(Data records)
════════════════════

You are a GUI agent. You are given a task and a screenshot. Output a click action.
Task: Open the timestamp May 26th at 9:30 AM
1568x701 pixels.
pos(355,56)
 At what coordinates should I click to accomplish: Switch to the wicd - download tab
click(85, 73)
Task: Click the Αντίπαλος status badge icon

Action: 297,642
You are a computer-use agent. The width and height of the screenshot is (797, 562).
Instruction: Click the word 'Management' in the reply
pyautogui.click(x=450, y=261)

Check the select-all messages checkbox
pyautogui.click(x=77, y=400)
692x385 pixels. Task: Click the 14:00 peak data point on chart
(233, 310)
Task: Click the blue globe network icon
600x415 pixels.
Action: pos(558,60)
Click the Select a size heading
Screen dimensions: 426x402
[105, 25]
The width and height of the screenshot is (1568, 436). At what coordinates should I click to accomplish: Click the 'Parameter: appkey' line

════════════════════

• REQUIREMENT
Each entry is to be given again, exactly as it stands.

• EXERCISE ANSWER
You are a GUI agent. You are given a task and a screenshot. Output a click action.
Task: Open the timestamp May 26th at 9:30 AM
1568x701 pixels.
pos(355,56)
 At what coordinates should I click to accomplish: Switch to the wicd - download tab
click(85, 73)
Task: Click the Αντίπαλος status badge icon

Action: 297,642
You are a computer-use agent. The width and height of the screenshot is (797, 562).
Instruction: Click the word 'Management' in the reply
pyautogui.click(x=450, y=261)

Check the select-all messages checkbox
pyautogui.click(x=77, y=400)
692x385 pixels. Task: Click the 14:00 peak data point on chart
(233, 310)
Task: Click the blue globe network icon
600x415 pixels.
Action: pos(558,60)
Click the Select a size heading
Screen dimensions: 426x402
[105, 25]
The width and height of the screenshot is (1568, 436). At what coordinates should I click to accomplish: Click the 'Parameter: appkey' line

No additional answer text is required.